BEGIN
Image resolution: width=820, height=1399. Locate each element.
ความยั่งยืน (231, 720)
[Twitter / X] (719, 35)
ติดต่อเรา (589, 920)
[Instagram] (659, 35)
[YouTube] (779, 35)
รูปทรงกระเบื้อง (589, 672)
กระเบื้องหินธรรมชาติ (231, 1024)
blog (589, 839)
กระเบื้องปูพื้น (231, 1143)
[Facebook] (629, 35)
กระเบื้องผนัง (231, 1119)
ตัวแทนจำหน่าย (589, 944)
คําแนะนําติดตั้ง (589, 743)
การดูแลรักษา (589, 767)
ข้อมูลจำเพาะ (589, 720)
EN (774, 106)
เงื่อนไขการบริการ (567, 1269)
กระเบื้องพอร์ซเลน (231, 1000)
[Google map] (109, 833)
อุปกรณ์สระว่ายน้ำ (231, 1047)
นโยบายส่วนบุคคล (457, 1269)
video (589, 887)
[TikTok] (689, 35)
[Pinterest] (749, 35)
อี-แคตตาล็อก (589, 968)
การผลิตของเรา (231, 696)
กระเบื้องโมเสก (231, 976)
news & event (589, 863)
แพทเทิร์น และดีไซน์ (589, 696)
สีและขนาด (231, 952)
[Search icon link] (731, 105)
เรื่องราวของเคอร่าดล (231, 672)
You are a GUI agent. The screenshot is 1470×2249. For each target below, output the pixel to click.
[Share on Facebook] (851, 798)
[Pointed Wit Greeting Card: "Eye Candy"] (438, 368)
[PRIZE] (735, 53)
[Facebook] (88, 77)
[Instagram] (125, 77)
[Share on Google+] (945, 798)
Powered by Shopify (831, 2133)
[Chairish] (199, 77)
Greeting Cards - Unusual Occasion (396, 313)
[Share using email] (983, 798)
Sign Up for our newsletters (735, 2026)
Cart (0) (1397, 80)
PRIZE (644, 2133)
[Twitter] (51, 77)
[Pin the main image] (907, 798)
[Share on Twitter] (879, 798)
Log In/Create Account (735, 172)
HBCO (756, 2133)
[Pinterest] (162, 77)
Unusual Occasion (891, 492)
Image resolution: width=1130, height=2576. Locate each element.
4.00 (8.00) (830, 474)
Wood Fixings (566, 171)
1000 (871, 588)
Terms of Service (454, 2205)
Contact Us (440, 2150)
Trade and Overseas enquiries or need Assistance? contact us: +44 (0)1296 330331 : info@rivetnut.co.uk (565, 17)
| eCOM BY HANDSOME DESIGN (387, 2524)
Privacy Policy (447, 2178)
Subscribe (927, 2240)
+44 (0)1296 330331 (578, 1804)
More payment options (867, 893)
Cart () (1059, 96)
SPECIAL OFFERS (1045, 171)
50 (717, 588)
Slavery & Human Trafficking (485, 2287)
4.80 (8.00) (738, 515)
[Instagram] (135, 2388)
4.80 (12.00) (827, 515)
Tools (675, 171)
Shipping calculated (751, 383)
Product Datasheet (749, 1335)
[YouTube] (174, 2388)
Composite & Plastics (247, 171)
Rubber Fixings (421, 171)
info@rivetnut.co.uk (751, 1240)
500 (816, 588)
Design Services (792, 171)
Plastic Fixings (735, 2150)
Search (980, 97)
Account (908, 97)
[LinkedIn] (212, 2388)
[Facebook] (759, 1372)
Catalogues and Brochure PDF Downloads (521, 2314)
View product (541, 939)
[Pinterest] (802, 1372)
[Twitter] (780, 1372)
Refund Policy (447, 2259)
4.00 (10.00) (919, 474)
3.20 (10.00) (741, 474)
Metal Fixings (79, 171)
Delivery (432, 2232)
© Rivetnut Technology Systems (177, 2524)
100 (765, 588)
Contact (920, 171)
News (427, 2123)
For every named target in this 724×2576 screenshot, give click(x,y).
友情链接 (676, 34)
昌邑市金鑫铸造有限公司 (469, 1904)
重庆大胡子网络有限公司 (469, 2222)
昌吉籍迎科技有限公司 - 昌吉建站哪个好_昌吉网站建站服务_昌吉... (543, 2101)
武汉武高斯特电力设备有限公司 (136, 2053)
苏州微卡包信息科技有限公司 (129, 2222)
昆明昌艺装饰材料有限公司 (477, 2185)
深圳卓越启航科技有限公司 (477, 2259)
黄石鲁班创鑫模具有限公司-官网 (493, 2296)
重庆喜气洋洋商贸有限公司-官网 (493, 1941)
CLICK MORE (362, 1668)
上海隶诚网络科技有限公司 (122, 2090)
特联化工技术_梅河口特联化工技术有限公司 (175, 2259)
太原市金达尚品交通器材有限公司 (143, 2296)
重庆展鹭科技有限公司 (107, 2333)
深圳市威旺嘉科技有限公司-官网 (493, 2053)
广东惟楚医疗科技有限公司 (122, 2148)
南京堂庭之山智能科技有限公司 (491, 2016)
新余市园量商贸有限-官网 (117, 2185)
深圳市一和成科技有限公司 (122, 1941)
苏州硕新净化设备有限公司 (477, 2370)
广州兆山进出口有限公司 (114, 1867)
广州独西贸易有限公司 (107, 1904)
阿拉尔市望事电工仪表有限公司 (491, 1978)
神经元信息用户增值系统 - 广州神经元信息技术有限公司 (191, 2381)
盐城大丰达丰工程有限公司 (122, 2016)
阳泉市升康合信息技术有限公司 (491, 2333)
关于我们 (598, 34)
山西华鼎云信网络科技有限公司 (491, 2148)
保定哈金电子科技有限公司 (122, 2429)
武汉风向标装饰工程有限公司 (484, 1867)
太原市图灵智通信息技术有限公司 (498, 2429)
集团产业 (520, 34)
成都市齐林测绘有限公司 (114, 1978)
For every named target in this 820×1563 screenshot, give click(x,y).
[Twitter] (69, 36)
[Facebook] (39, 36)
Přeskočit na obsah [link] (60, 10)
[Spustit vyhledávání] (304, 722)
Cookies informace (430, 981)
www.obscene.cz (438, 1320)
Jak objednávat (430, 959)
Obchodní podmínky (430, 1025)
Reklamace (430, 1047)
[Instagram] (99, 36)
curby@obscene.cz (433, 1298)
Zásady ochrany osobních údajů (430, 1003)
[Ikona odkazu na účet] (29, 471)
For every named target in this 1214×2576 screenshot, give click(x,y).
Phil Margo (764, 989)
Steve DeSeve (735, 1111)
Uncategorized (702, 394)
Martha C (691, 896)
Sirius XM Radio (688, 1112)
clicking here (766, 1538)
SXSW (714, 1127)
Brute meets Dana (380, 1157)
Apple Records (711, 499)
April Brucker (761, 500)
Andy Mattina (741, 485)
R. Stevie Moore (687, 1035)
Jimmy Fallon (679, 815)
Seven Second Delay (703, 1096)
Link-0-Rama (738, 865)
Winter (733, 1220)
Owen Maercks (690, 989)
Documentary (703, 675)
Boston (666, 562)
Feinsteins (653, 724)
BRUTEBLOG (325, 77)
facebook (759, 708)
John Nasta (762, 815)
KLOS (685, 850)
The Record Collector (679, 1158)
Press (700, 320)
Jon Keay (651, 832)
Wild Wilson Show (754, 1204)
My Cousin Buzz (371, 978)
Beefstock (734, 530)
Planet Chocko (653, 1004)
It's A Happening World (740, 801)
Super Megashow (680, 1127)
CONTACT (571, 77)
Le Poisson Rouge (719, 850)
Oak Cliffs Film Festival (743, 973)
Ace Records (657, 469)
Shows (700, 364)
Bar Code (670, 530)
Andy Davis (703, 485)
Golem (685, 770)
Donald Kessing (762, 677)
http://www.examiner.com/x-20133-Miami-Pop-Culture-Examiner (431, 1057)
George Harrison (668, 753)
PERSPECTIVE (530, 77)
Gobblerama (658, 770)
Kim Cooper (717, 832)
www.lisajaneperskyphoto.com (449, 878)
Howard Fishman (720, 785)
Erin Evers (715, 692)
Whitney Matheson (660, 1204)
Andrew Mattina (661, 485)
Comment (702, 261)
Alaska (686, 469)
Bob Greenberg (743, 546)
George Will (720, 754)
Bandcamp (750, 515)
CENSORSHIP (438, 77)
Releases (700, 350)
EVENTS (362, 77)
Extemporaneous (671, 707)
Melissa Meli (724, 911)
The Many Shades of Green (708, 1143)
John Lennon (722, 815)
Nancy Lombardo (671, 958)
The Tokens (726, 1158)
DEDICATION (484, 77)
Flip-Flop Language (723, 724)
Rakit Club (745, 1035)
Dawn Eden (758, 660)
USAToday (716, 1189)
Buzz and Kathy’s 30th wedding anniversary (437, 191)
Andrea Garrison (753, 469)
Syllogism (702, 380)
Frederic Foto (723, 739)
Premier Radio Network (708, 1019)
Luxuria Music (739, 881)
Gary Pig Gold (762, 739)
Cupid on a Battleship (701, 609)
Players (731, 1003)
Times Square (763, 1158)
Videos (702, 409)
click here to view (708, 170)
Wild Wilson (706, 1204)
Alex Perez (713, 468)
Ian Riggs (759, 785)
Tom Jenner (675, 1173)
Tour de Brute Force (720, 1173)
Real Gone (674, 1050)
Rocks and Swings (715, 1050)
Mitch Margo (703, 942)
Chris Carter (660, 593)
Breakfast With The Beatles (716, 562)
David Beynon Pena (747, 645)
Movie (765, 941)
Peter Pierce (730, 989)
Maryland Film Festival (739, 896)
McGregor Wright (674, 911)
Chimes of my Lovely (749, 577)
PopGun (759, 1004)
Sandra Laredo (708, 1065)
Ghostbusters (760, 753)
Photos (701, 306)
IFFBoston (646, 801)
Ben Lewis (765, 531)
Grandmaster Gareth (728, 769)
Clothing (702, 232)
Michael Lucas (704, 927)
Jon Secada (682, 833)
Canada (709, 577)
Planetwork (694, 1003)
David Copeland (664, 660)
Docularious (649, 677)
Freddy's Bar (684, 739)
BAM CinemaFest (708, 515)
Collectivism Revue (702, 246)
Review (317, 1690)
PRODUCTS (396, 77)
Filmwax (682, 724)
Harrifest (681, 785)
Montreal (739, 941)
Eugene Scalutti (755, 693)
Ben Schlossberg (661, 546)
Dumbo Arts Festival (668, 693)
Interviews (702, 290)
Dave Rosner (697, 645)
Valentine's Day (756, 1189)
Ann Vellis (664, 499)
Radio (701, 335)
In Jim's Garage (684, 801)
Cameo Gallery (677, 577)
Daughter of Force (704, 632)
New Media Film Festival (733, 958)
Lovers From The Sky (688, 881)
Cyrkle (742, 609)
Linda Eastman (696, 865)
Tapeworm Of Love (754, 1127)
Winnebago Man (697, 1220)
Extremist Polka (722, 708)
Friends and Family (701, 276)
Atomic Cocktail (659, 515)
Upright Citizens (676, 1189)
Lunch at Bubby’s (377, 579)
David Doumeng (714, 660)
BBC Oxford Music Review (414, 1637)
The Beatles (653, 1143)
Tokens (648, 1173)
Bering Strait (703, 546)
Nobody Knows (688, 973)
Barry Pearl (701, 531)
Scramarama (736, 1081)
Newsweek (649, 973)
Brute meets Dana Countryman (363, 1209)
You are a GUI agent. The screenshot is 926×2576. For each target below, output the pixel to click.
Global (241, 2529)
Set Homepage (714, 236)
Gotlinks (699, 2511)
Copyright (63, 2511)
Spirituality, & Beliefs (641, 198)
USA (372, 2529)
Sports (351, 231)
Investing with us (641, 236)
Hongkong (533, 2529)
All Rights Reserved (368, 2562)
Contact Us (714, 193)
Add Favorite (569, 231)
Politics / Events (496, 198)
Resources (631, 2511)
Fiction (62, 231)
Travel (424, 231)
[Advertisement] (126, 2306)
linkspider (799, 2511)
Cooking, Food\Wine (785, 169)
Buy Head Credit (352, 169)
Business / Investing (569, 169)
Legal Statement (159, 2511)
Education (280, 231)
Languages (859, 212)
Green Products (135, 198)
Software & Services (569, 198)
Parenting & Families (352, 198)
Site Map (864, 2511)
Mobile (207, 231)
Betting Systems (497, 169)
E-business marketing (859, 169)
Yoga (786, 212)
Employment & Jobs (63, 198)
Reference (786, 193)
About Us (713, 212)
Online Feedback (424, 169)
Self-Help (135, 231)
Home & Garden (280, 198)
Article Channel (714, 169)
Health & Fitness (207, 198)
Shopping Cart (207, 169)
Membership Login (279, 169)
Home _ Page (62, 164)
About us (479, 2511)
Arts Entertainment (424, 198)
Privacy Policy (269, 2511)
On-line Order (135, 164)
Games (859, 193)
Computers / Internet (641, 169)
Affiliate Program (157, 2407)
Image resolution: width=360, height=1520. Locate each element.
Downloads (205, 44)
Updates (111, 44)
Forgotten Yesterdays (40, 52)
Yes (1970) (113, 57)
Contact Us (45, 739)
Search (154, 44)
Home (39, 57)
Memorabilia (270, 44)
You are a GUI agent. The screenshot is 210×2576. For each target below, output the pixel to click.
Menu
END
#### Problem details
Look above for the line containing "Oak Cliffs Film Festival (743, 973)". Output from there through the line containing "Clothing (702, 232)", exactly and inclusively.

#### Output
Oak Cliffs Film Festival (743, 973)
Ace Records (657, 469)
Shows (700, 364)
Bar Code (670, 530)
Andy Davis (703, 485)
Golem (685, 770)
Donald Kessing (762, 677)
http://www.examiner.com/x-20133-Miami-Pop-Culture-Examiner (431, 1057)
George Harrison (668, 753)
PERSPECTIVE (530, 77)
Gobblerama (658, 770)
Kim Cooper (717, 832)
www.lisajaneperskyphoto.com (449, 878)
Howard Fishman (720, 785)
Erin Evers (715, 692)
Whitney Matheson (660, 1204)
Andrew Mattina (661, 485)
Comment (702, 261)
Alaska (686, 469)
Bob Greenberg (743, 546)
George Will (720, 754)
Bandcamp (750, 515)
CENSORSHIP (438, 77)
Releases (700, 350)
EVENTS (362, 77)
Extemporaneous (671, 707)
Melissa Meli (724, 911)
The Many Shades of Green (708, 1143)
John Lennon (722, 815)
Nancy Lombardo (671, 958)
The Tokens (726, 1158)
DEDICATION (484, 77)
Flip-Flop Language (723, 724)
Rakit Club (745, 1035)
Dawn Eden (758, 660)
USAToday (716, 1189)
Buzz and Kathy’s 30th wedding anniversary (437, 191)
Andrea Garrison (753, 469)
Syllogism (702, 380)
Frederic Foto (723, 739)
Premier Radio Network (708, 1019)
Luxuria Music (739, 881)
Gary Pig Gold (762, 739)
Cupid on a Battleship (701, 609)
Players (731, 1003)
Times Square (763, 1158)
Videos (702, 409)
click here to view (708, 170)
Wild Wilson (706, 1204)
Alex Perez (713, 468)
Ian Riggs (759, 785)
Tom Jenner (675, 1173)
Tour de Brute Force (720, 1173)
Real Gone (674, 1050)
Rocks and Swings (715, 1050)
Mitch Margo (703, 942)
Chris Carter (660, 593)
Breakfast With The Beatles (716, 562)
David Beynon Pena (747, 645)
Movie (765, 941)
Peter Pierce (730, 989)
Maryland Film Festival (739, 896)
McGregor Wright (674, 911)
Chimes of my Lovely (749, 577)
PopGun (759, 1004)
Sandra Laredo (708, 1065)
Ghostbusters (760, 753)
Photos (701, 306)
IFFBoston (646, 801)
Ben Lewis (765, 531)
Grandmaster Gareth (728, 769)
Clothing (702, 232)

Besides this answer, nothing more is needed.